Kendati begitu, tak sedikit orang-orang di pesisir pantai yang sering masih acuh dan tetap buang sampah ke laut. Padahal, untuk menjaga kelestarian pesisir pantai, mestinya kesadaran akan buang sampah pada tempatnya harus ditingkatkan. Bila tidak maka kota Ternate, bakal menjadi kota andalan sampah.

Baca Juga:  Epistemologi Buruh

Di pantai Kelurahan Gambesi dan Sasa sebagai bukti ketidakseriusan pemerintah terhadap masalah sampah.

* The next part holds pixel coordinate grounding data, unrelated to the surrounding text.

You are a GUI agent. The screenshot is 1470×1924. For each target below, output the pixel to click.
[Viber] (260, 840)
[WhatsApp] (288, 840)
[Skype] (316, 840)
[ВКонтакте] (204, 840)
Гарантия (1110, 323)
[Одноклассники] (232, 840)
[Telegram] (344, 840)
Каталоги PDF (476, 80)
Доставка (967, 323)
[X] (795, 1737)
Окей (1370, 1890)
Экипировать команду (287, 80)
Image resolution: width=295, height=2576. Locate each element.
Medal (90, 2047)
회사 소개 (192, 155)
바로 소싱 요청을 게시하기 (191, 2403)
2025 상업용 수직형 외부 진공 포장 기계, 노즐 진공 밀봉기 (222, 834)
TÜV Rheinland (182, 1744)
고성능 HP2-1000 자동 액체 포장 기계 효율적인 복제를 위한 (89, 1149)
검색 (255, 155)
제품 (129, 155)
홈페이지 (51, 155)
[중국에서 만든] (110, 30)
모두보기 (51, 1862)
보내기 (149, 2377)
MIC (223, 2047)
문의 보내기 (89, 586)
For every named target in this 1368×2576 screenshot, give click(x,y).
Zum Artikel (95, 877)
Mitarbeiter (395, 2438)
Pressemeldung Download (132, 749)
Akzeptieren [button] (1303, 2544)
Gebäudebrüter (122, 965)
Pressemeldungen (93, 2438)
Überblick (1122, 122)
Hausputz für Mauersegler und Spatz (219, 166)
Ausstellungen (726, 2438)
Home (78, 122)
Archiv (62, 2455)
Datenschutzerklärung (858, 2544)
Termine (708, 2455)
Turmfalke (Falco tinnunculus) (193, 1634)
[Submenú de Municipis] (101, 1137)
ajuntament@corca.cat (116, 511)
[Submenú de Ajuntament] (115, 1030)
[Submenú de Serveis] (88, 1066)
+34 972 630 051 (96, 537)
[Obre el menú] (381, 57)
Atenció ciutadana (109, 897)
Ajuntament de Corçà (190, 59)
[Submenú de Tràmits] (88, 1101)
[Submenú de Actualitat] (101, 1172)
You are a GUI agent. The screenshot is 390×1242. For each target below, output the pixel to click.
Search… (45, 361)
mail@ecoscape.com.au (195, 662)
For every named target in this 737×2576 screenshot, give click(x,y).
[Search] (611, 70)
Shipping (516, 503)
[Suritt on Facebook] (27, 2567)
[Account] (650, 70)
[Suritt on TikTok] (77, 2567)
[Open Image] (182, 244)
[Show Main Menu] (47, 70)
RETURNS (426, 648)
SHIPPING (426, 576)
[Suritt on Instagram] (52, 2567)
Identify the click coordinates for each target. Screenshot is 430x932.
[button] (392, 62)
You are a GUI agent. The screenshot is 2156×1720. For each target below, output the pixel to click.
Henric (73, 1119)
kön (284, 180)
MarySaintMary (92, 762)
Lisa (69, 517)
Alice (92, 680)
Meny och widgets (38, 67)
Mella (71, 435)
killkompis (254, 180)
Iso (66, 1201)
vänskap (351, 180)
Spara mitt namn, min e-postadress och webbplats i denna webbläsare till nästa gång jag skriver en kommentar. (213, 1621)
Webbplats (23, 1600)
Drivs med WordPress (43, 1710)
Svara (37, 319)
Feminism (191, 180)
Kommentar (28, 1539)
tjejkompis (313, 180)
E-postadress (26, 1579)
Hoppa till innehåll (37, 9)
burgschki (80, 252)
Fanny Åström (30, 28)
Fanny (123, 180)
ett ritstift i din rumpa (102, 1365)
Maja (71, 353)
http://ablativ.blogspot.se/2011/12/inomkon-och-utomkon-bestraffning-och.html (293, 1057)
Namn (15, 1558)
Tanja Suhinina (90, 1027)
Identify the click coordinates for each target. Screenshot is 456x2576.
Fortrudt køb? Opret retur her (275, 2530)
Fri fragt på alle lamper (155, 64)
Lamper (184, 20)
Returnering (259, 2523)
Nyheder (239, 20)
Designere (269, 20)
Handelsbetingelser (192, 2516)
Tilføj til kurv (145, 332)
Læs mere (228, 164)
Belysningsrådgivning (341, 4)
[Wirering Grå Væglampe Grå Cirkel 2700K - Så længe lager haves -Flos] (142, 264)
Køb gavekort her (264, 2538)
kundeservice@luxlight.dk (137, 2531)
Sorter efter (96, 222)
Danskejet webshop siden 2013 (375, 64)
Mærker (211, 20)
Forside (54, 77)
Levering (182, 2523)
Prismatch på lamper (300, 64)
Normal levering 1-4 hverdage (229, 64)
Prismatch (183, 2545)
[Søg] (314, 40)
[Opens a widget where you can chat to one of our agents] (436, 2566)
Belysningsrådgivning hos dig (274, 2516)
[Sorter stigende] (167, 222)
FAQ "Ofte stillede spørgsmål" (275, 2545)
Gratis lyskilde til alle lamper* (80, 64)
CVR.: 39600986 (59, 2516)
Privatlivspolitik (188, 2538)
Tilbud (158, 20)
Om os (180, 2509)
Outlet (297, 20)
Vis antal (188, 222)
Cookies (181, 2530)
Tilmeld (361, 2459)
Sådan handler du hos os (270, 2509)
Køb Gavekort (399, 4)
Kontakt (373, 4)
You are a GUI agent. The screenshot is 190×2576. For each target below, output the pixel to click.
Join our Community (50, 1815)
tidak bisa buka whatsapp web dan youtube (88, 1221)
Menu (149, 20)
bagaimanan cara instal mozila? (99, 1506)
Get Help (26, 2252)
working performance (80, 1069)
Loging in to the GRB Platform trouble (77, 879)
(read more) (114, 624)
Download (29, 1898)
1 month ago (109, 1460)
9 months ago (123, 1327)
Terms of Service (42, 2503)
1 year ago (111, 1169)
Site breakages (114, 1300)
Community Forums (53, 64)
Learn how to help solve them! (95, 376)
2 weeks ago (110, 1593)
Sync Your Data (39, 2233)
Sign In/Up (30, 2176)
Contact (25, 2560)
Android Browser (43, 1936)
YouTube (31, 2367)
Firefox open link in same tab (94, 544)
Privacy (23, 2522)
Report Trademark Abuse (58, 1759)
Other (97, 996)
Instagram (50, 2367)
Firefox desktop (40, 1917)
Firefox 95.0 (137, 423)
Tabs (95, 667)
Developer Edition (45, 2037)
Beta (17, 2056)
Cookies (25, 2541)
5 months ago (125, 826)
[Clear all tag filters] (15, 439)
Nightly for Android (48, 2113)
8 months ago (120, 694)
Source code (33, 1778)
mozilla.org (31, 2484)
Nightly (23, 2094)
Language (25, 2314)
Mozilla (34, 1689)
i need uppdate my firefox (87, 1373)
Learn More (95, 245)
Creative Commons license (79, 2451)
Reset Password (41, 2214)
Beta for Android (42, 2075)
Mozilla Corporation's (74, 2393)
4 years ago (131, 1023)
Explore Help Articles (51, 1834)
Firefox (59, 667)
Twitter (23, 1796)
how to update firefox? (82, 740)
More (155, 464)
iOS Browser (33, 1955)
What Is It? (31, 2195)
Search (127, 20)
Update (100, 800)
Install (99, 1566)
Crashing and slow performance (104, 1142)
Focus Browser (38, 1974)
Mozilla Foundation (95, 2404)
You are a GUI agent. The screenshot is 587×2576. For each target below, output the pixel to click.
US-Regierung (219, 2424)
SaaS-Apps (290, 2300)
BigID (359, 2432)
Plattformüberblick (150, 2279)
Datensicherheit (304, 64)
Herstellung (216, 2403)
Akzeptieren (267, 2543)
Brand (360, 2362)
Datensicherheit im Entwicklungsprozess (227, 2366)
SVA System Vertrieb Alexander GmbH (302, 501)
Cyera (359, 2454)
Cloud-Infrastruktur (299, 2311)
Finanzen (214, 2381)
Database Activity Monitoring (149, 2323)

Tak ada inovasi dan inisiatif untuk mengurangi sampah-sampah dari darat yang tersalurkan ke Pantai Sasa.

Kambing saat mencari makan di tumpukan sampah di pantai Sasa. Foto: La Ode Zulmin

Memang, soal sampah di Kota Ternate ini, tak kunjung ada akhirnya. Beberapa hari lalu, menjelang perayaan hari Kemerdekaan Republik Indonesia ke-78, Kota Ternate sempat heboh. Tak lain karena soal sampah yang disoroti Prilly Latuconsina ketika bertandang ke pulau ini. Ia terkejut melihat sampah di Kota Ternate berserakan di selokan. Berkat foto yang diposting di Instastory pribadinya, nyaris semua media online dan cetak lokal Maluku Utara, mengabarkan beritanya.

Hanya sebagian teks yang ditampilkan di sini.